> _Record excerpts_
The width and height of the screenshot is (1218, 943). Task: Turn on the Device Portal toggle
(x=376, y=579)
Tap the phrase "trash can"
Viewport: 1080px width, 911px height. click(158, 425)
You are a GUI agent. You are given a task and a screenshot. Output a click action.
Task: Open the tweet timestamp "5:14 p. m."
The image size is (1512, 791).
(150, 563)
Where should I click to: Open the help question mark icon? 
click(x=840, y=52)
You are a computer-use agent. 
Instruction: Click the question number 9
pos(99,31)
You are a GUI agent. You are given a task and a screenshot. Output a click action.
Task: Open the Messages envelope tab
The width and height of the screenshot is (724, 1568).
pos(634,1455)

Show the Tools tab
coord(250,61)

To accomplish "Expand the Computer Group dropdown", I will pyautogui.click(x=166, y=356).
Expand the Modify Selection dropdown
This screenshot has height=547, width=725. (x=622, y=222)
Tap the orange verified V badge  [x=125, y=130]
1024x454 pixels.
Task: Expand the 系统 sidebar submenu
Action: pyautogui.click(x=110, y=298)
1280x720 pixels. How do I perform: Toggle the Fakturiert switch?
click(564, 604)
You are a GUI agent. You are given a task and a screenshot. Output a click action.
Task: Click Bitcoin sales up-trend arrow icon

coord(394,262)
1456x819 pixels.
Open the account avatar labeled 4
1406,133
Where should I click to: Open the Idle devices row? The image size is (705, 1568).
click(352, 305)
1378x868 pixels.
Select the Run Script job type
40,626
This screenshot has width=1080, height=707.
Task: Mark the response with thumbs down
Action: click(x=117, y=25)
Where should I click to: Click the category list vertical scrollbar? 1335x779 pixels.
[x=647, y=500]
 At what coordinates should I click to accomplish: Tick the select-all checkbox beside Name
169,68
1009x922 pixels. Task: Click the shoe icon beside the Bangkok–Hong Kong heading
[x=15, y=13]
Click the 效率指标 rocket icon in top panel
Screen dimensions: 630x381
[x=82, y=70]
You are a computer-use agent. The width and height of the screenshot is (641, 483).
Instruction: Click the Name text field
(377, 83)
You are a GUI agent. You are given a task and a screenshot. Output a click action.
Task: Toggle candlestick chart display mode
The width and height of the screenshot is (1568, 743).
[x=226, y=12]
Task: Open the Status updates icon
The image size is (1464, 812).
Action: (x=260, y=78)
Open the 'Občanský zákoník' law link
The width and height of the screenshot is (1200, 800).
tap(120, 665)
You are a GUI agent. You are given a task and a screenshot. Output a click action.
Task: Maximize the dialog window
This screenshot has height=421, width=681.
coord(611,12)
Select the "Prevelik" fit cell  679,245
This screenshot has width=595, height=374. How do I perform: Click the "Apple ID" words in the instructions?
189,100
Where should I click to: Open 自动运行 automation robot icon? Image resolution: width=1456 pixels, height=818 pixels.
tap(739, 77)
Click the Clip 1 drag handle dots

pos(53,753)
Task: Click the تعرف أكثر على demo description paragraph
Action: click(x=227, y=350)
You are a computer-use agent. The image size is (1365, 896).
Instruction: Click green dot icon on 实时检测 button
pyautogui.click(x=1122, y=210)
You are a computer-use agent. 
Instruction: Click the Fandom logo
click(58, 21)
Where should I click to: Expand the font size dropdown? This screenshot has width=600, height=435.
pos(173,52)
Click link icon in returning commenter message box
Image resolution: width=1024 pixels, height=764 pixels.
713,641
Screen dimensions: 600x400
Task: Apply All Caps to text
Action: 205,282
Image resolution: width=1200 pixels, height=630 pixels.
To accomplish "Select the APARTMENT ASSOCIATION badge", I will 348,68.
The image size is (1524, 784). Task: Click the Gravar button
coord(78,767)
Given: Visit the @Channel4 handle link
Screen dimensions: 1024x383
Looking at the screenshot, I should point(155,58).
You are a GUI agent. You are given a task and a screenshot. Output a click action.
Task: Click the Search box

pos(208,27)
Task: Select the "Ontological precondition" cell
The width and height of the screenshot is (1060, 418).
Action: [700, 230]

> _Task description_
Check each line of the data above, and please copy the ones in which the string "cell" occurs.

> _Written solution_
Select the "Prevelik" fit cell  679,245
Task: Select the "Ontological precondition" cell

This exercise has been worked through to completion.